**PROBLEM**
How many lines in the entries below contain the string "Task"? Case matters. Reply with the number only.

**Extracted records**
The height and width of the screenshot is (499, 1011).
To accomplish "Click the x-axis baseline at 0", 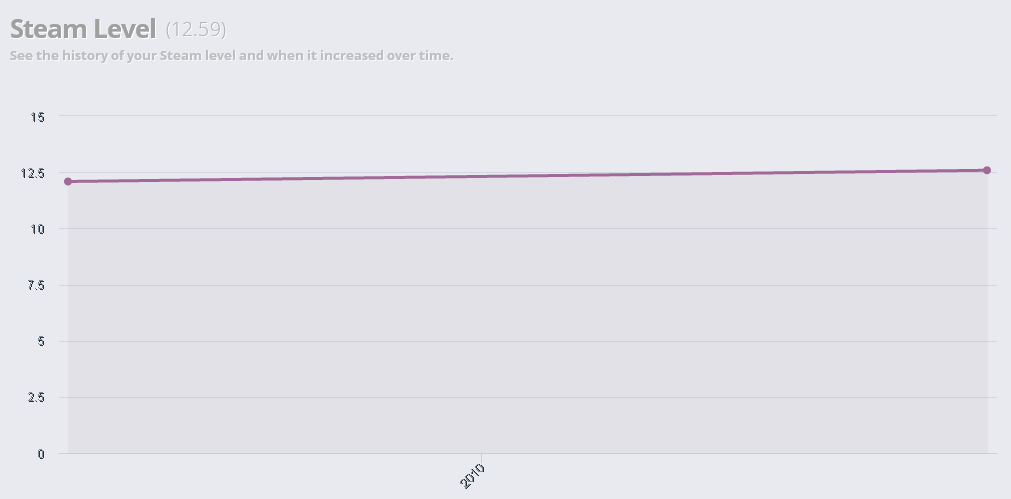I will 528,453.
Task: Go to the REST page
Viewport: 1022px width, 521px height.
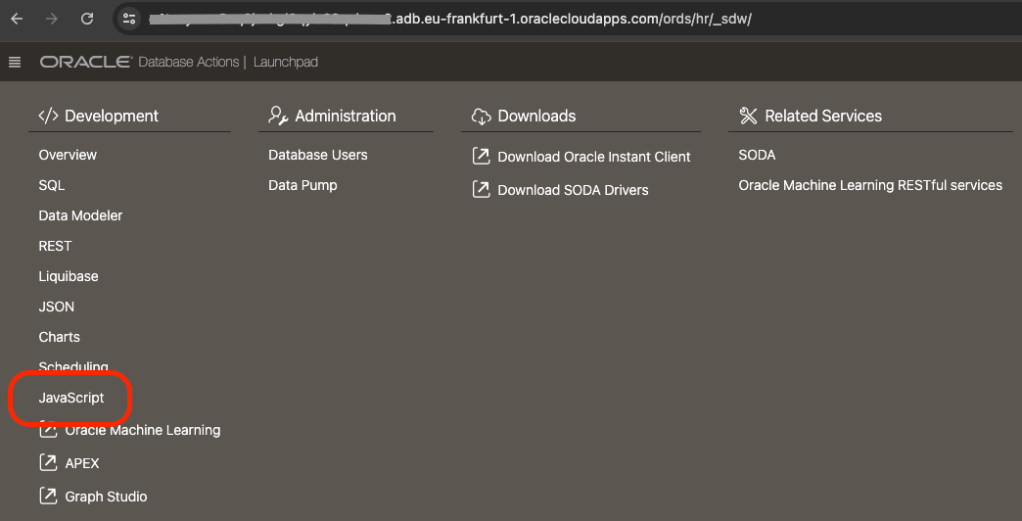Action: coord(55,246)
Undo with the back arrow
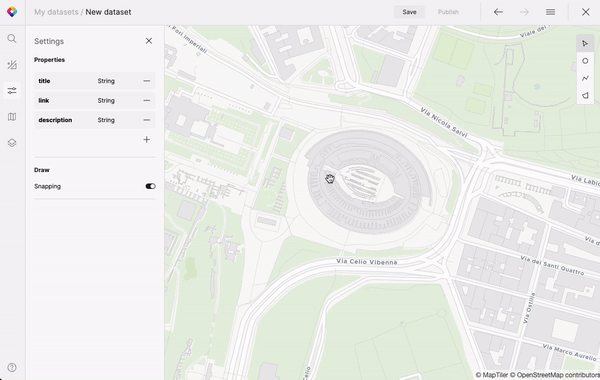Image resolution: width=600 pixels, height=380 pixels. 498,12
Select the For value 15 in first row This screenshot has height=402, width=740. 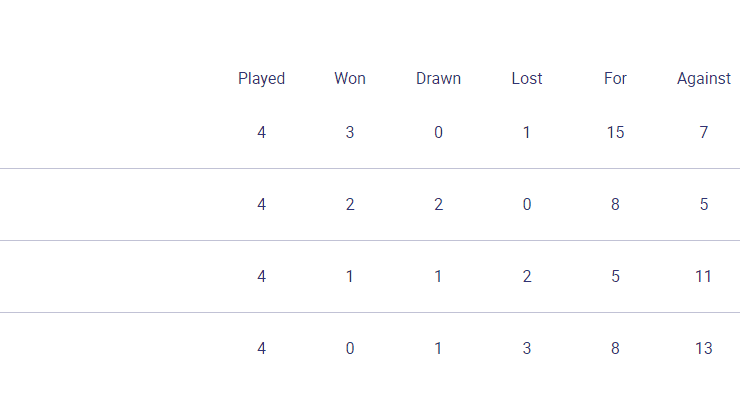click(x=615, y=132)
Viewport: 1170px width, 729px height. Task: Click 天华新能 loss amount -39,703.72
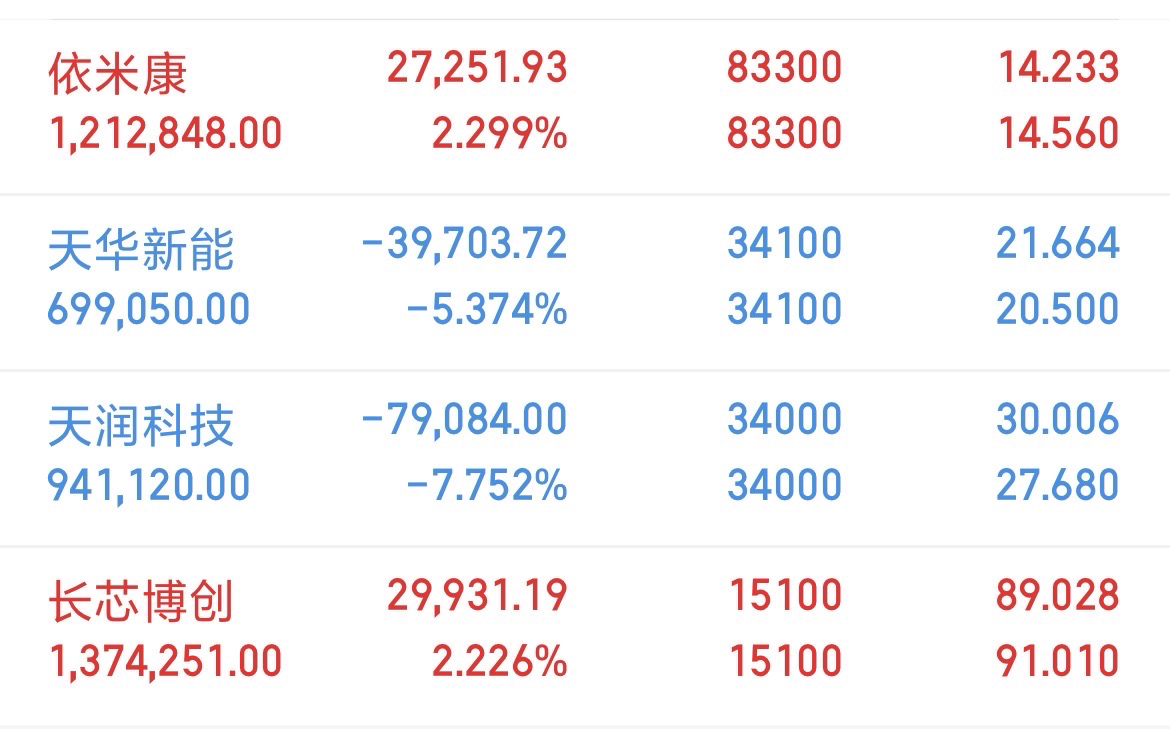click(x=465, y=244)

**ANSWER TO THIS PROBLEM**
2